Two days after returning from the residency, I took part in a retreat with members of my Tai Chi class. We have been learning Form 42 since January, a long form that may take us the rest of this lifetime—if not much of the next—to master. Our teacher, Ben Booth, is upbeat, accomplished, and funny. At one point, he noticed that many of us were getting stuck at a point called Sky and Earth. “When you forget what’s next,” he said, “don’t stay in that stuck place. Move forward to the next move that you know, to keep the energy flowing.”

Soon after, I met with my writer’s group. I'm working on a novel that I set aside two years ago because I couldn’t figure out how to get Brandon, my narrator, from Boston to Cape Breton. This quandary wasn’t about transportation methods but about elements of a mystery my character was trying to solve. I didn’t know how Brandon knew where to go, once he reached Cape Breton. When I explained my problem to the group, wise Nancy Werlin suggested that I simply jump to the chapter where Brandon is already in the car, in Canada. “You’ll figure out what happens from there,” she said.

Ka-ching! Different forms, same advice. As I drove home, a scene took shape. I saw Brandon in a rental car, riding shotgun next to his aunt. His cousin and best pal are in the back. (His Mom isn’t there. Interesting.) They’re talking, and I begin to learn what Brandon knows so far; what he still needs to uncover.

How do others get from Point A to Point B—from Sky and Earth to Right Palm Strike?


  1. Very good advice from Ms. Werlin. I almost never bother to get people from A to B. I just put them there, then go back later and figure out how that happened.

    My sense is that the characters want to be in the new place. That's what they're yearning for. How they get there is, as you said, just transportation.

  2. Funny, I was dealing with the same thing this morning: I knew my story up to a point, there was a patch of darkness, and on the other side I saw the characters in a completely different place.
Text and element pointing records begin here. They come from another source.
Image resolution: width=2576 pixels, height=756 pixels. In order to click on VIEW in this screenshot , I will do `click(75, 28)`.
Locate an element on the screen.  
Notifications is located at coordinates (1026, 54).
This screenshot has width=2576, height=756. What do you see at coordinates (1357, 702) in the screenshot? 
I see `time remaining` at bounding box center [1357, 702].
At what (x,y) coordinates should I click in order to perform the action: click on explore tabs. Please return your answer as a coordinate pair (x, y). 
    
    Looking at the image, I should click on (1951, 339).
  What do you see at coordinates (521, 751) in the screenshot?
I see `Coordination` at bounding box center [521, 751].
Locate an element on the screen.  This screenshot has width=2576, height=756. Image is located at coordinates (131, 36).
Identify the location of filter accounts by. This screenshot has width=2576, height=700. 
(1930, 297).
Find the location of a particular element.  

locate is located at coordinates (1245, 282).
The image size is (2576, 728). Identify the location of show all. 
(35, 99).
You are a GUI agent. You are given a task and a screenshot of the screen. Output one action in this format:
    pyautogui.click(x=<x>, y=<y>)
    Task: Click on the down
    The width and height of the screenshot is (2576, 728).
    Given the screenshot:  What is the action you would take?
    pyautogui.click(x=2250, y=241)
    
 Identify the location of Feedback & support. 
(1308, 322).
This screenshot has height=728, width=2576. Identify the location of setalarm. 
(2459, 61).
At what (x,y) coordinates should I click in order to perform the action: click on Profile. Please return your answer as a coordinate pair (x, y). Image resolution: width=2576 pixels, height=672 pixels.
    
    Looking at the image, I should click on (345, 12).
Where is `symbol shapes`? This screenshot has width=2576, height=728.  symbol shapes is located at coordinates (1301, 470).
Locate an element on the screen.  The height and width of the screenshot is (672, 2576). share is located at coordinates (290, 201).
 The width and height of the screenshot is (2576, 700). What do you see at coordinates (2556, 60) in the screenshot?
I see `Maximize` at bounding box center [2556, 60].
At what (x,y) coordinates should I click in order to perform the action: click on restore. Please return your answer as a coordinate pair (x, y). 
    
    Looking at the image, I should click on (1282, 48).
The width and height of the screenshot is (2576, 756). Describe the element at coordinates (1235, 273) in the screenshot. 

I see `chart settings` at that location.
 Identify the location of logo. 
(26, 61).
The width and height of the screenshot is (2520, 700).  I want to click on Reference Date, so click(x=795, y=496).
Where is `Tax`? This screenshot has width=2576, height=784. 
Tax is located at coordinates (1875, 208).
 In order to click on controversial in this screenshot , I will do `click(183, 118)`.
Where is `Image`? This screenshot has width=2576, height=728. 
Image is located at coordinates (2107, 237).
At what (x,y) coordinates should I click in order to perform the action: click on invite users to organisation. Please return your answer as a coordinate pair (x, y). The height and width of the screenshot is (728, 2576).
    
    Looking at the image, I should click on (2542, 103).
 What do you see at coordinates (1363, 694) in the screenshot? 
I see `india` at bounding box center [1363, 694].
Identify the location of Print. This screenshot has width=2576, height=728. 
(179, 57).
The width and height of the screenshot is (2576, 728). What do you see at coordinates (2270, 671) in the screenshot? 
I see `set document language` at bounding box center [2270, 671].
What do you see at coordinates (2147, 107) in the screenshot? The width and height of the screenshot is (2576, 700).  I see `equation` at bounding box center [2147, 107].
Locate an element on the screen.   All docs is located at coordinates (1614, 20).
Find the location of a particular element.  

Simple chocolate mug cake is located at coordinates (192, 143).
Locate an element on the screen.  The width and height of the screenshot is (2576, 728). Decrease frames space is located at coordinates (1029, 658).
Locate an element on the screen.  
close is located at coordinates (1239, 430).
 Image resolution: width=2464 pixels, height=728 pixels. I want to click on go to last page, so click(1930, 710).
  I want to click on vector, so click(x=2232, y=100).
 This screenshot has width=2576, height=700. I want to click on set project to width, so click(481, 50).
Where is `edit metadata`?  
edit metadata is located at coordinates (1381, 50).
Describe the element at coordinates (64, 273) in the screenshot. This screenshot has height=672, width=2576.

No idea how they got there. After fretting about the dark patch for most of the morning, I finally took the Werlin-Koertge approach and "just put them there." And wouldn't you know it, the story started coming after that. I guess you'd call it going from Point B to Point A.

  3. I've come to the conclusion in my writing that if you put off writing the "boring" transitions, then they needn't ever be written.
    In picture books, sometimes you can simply turn the page (or change the chapter in novels) and the characters have transported themselves--no explanation needed in the text.

  4. I adore this idea. I'm the complete idiot who feels like they need to write every moment of a transition. Must remember this!!!!

  5. Very good advice. Thanks, Liza (et al.). Just what I needed today!